**WHAT IS EXPECTED:**
Please return every line of the records that contains the word "agent".

**DATA EXCERPTS:**
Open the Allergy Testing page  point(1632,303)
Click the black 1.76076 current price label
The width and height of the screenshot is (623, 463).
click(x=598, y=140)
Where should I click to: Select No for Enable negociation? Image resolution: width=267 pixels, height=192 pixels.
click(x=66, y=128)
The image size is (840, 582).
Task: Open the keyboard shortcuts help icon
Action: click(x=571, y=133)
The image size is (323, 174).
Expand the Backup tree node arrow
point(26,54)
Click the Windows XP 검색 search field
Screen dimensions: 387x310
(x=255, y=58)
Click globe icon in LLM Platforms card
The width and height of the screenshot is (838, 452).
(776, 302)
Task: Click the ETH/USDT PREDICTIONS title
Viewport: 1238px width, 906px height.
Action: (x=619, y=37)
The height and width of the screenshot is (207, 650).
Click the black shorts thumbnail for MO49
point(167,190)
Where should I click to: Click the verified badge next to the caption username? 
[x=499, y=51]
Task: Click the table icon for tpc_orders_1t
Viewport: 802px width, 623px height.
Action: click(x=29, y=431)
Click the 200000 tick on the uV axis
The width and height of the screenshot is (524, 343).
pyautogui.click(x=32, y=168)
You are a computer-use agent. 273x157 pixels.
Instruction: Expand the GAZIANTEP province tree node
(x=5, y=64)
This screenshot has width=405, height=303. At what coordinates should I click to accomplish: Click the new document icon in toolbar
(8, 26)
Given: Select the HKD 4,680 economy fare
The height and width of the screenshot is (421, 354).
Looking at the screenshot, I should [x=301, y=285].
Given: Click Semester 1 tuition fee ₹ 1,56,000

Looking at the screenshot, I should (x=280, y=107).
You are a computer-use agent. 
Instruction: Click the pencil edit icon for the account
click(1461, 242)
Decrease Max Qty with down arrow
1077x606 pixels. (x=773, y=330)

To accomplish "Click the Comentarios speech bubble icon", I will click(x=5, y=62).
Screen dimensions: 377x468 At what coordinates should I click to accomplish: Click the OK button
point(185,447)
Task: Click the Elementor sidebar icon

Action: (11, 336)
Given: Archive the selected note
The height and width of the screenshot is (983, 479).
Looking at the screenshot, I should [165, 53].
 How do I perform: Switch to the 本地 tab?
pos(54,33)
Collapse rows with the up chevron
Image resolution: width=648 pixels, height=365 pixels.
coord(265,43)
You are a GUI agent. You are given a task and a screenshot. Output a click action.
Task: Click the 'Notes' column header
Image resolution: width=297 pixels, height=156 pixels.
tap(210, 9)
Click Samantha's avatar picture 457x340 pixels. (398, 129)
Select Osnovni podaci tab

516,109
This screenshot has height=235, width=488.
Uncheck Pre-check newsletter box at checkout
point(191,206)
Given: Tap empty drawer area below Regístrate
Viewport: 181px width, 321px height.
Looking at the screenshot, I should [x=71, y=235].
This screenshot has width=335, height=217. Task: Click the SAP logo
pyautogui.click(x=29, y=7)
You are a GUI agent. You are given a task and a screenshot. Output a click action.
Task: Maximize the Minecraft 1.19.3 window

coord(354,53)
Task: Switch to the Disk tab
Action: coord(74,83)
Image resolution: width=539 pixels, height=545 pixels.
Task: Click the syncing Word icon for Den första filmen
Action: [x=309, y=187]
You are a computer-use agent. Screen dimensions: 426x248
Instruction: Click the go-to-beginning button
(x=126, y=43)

**YOUR RESPONSE:**
You are a computer-use agent. 273x157 pixels.
You are a computer-use agent. 
You are a GUI agent. You are given a task and a screenshot. Output a click action.
You are a GUI agent. You are given a task and a screenshot. Output a click action.
You are a computer-use agent. Screen dimensions: 426x248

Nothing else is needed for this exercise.